Questionnaire – Plain Text

This is a repost promoting content originally published elsewhere. See more things Dan's reposted.

Inspired by The Frugal Gamer, who was in turn inspired by Ellane, I today used my silly plain text only blog to answer a questionnaire that’s going around:

Questionnaire - Plain Text
==========================
The Frugal Gamer recently shared[1] her answers to the questions posed by plain-text advocate Ellane
in her post "Answer These Eight Questions About Your Plain Text Files"[2], and this blog (being even
more "plain text" than either of those!) seems like an obvious place to answer those questions on my
own behalf, too. Let's give them a go!
1. When did you start using plain text?
---------------------------------------
Way back in the mid-1980s, on an Amstrad CPC microcomputer, I guess, when I started editing files of
BASIC code (and, ocassionally, text-based data with CRLF delimiters).

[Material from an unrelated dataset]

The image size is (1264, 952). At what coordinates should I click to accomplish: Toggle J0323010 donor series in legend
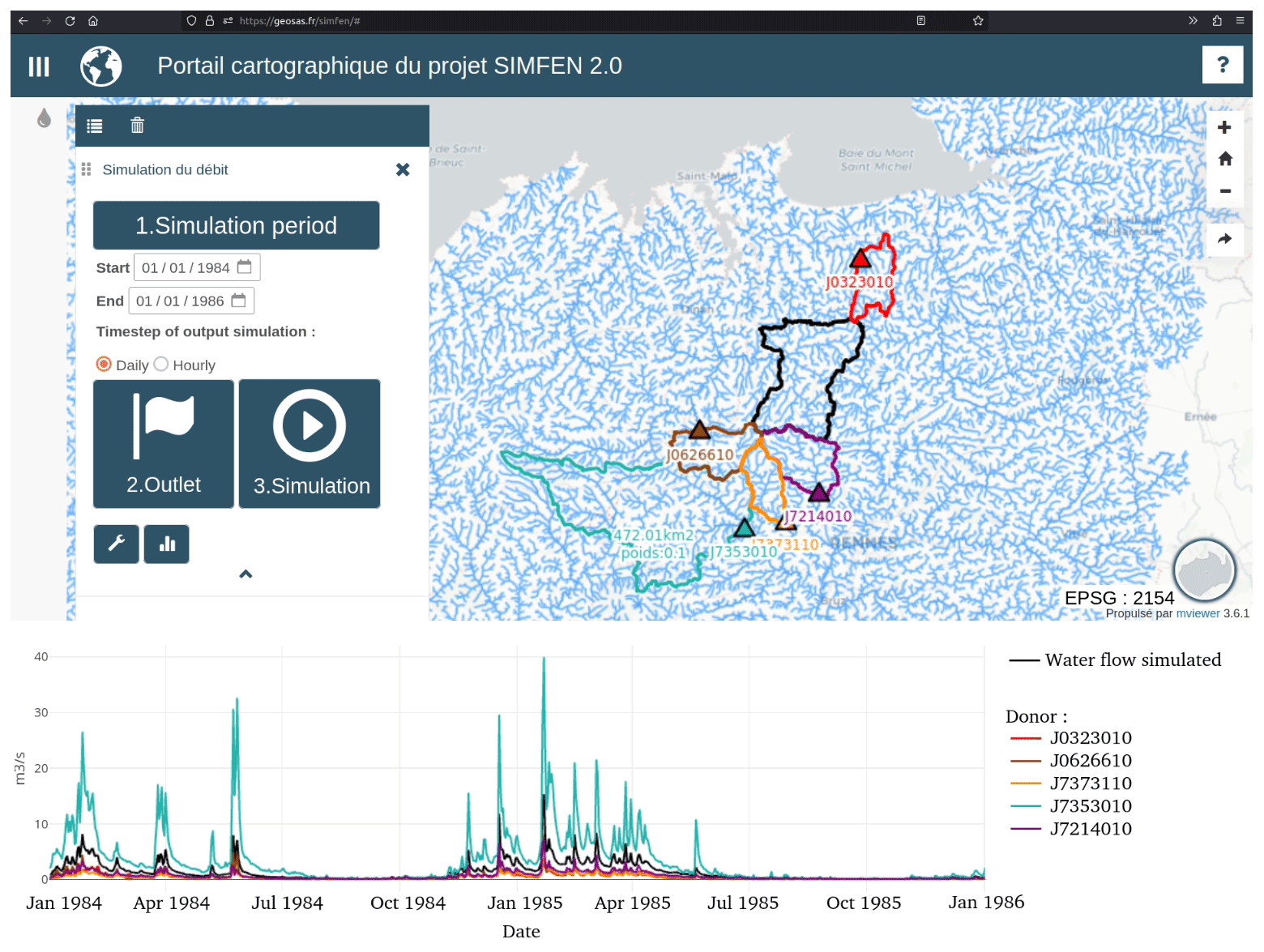(x=1090, y=738)
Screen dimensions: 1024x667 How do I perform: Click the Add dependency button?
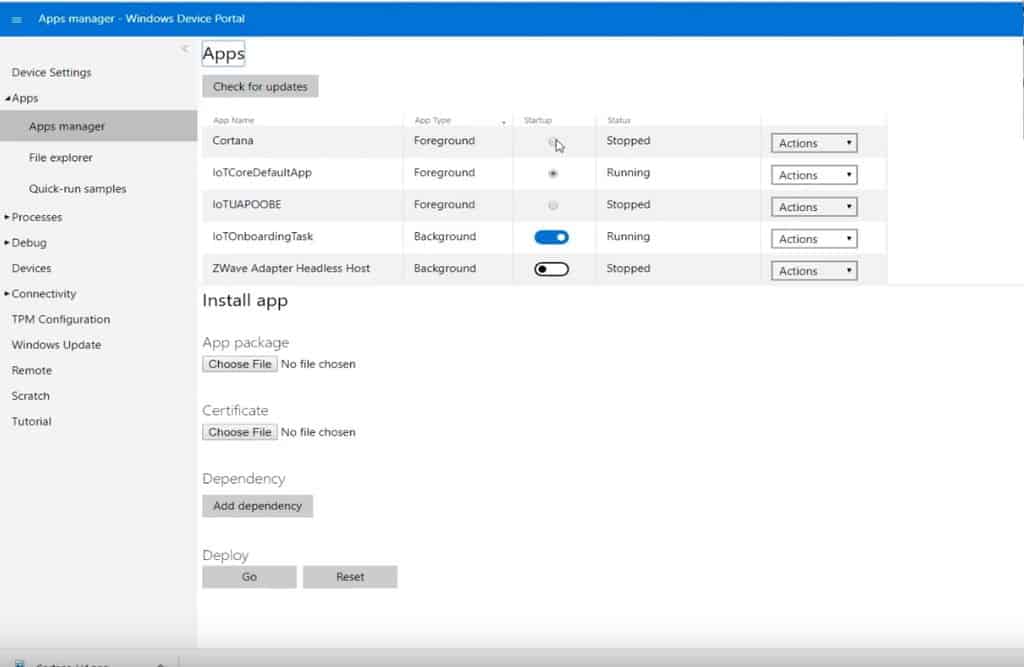point(257,506)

I'd later go on to extensively
make use of plain text in various flavours of DOS on IBM-compatible PCs: for programming, of course,
but also for general notetaking and personal documents.
2. Why did you start using plain text?
--------------------------------------
At those earliest points, it was an exercise in necessity! With only 64Kb of RAM and a 4MHz CPU, the
capabilities of my first microcomputer to do anything more gaphically-sophisticated than ASCII plain
text (or a nearby derivative of it) would be a stretch! It was around this same time that I tested a
basic word processing package called TASWord, but it was VERY bare-bones: just five font faces, able
to hold up to three "pages" in memory at once, and some kind of mail merge tool... even though I had
a (dot matrix!) printer capable of rendering those fonts, it didn't really justify the effort needed
to load the software from the tape deck in the first place with a simpler, lighter editor would, for
any real purpose, suffice!
3. What do you use plain text for?
----------------------------------
This blog, for a start!
Aside from when I'm programming or taking basic notes, mostly I end up writing Markdown, these days.

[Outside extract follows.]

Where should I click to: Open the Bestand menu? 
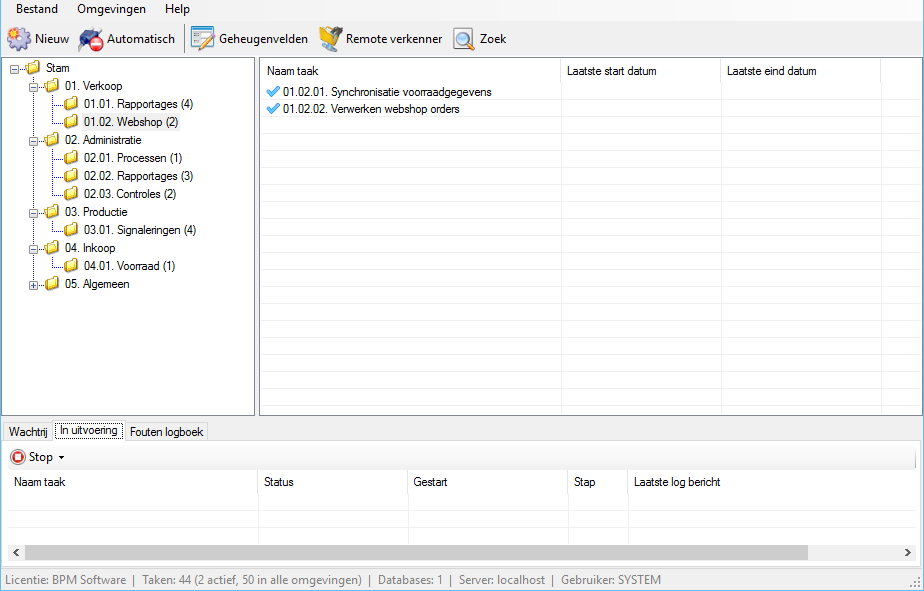coord(37,9)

Obsidian's a wonderful notetaking app, but in practice all it REALLY is is a tool for collating text
files and doing on-the-fly plain-text-to-markdown rendering. I don't really use any of its many cool
plugins for anything more-sophisticated than that.

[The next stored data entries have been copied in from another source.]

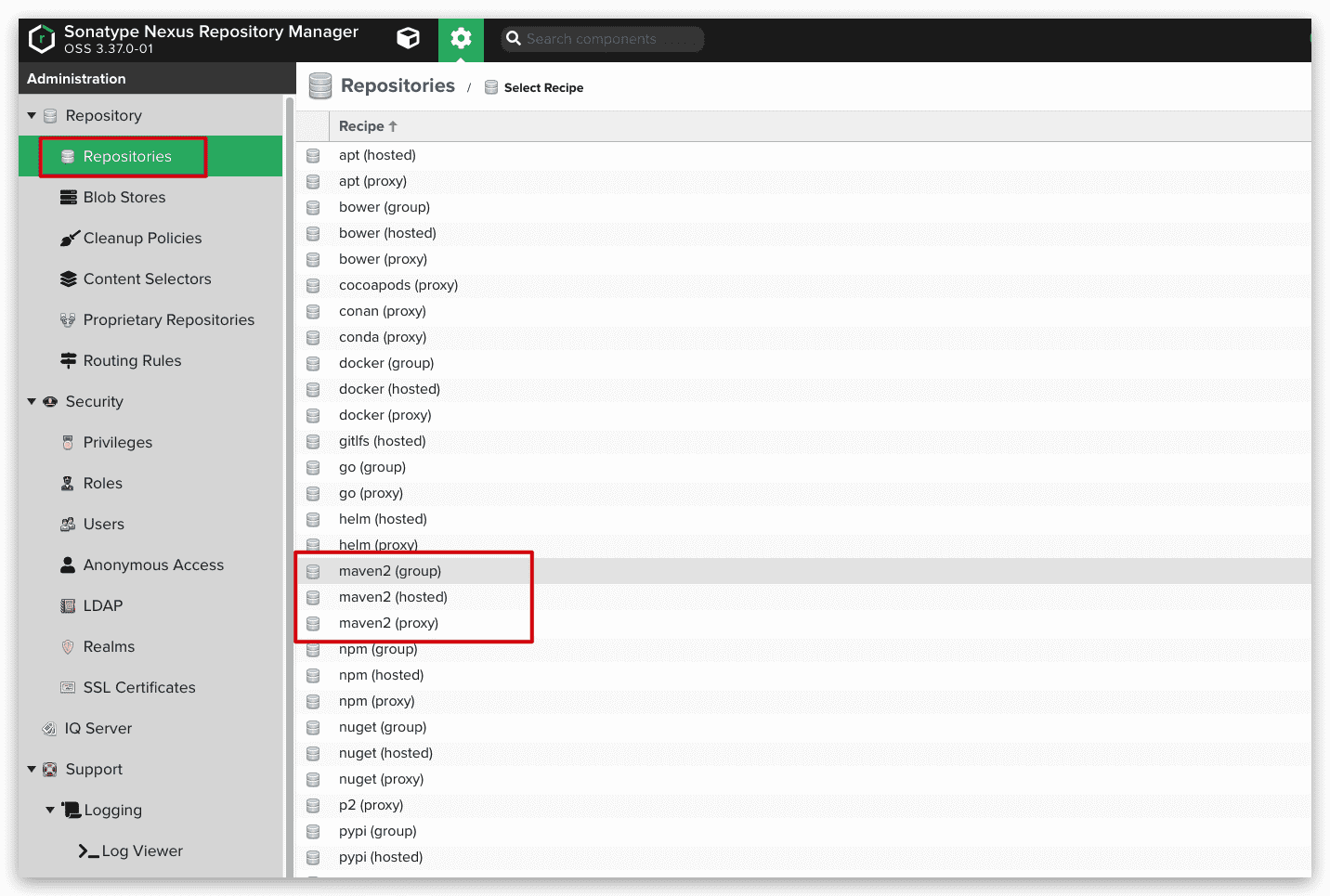Select the maven2 (hosted) recipe
The image size is (1330, 896).
[393, 597]
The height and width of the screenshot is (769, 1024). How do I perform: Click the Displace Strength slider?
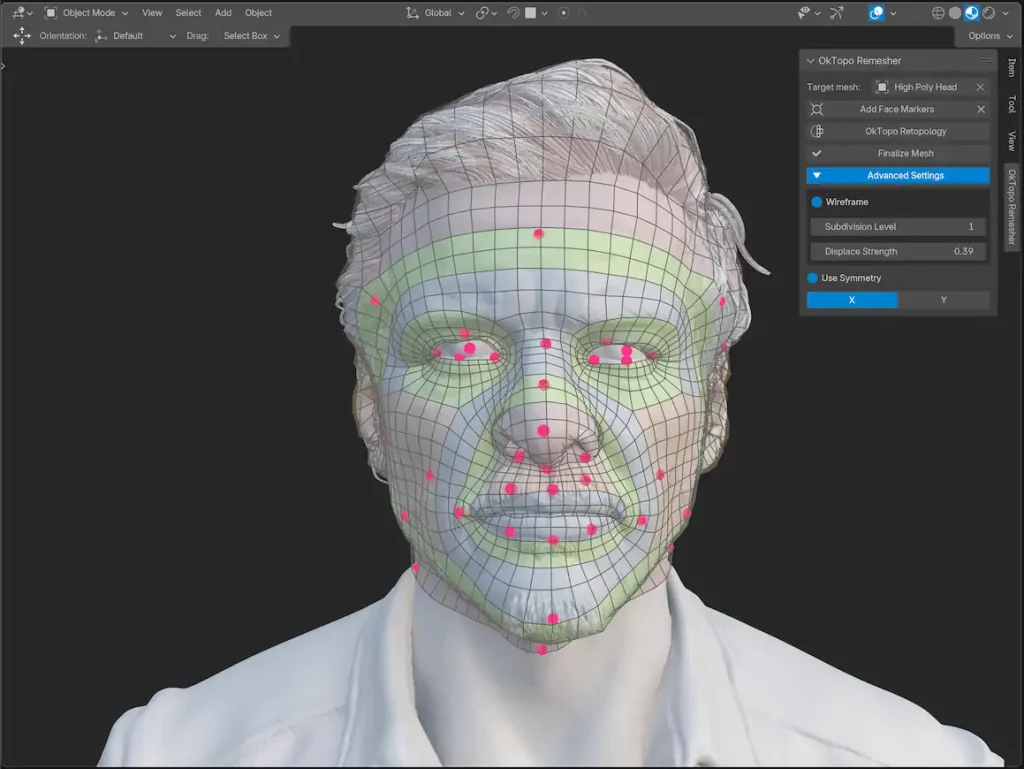click(x=897, y=251)
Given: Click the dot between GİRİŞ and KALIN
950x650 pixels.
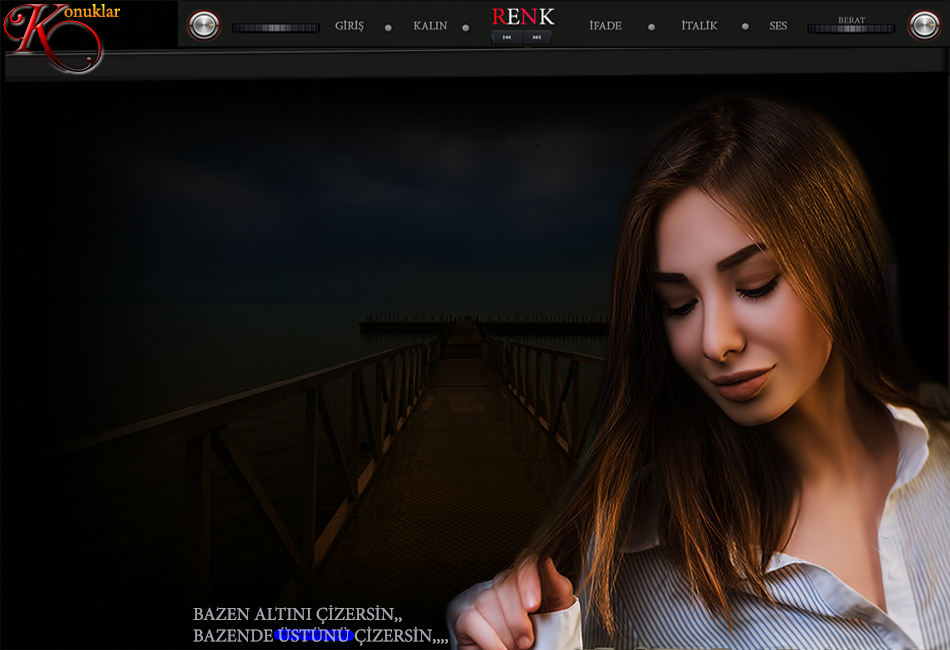Looking at the screenshot, I should pos(388,27).
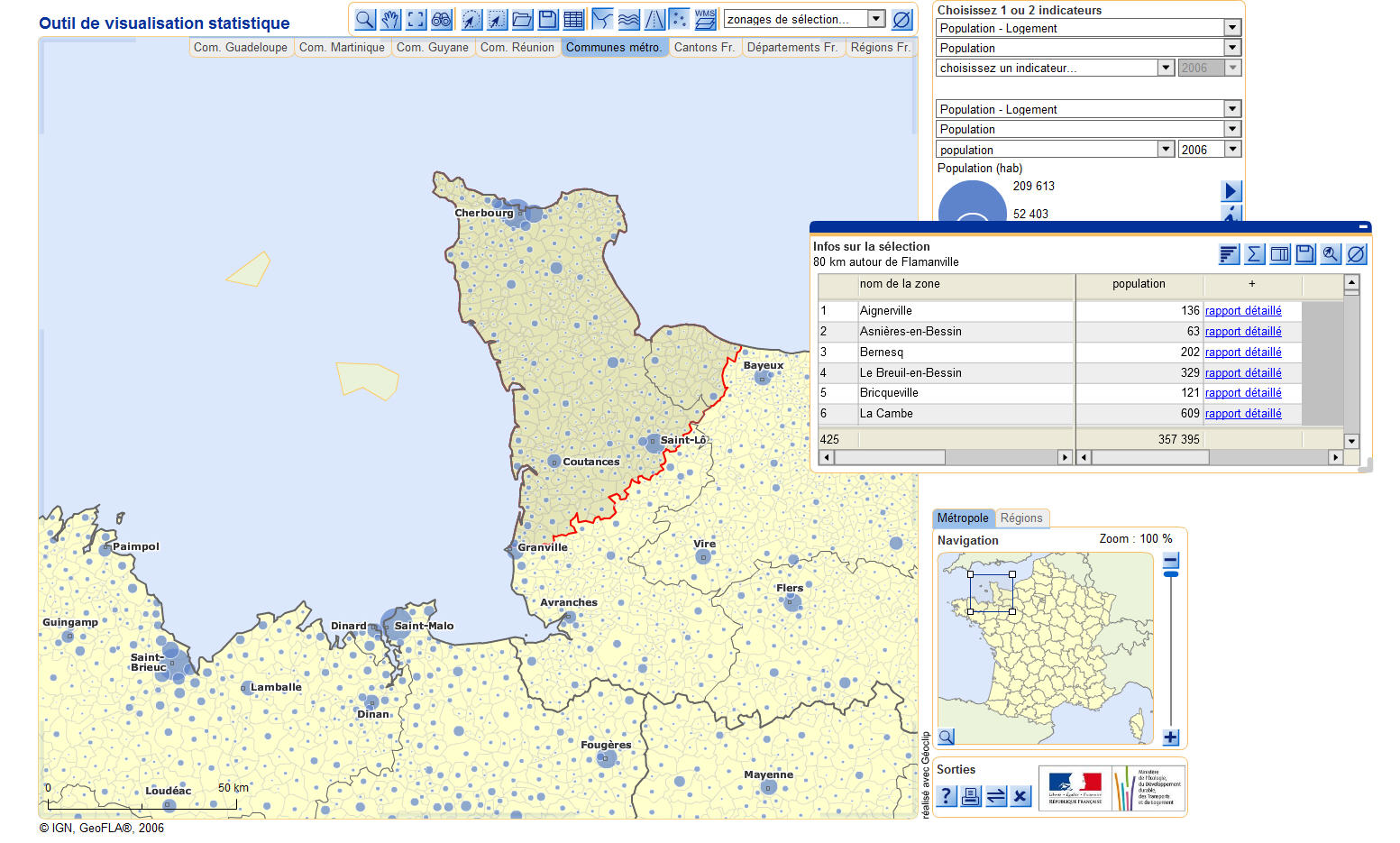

And I'm also routinely found writing Markdown (or plain text!) for programming-adjacent jobs: commit
logs, pull requests, test instructions, and the like.
4. What keeps you using plain text?
-----------------------------------
My favourite thing about plain text is its longevity. I have notes (old emails, poems, logs from IRC
and IM clients, personal notes, even letters) that I wrote in plain text formats 30+ years ago. Even
though technology has moved on, I have absolutely no problem reading them today just as I would have
when they were first written.
5. Do you use any markup or formatting languages? If so, which ones and why?
----------------------------------------------------------------------------
My most-used markup languages are Markdown and HTML (although neither on THIS blog, obviously). Both
provide functionality that's absent from plain text while still retaining at least a part of the top
feature of plain text: its universality and longevity. Markdown's perfectly human-readable even when
you don't have an interpreter to hand already. HTML _can_ be very human-readable, too, if the author
has taken the care to make it so... and even if it isn't, it can be transformed to plain text pretty
trivially even if there isn't a Web browser to hand.
6. What are your favourite plain text tools or applications?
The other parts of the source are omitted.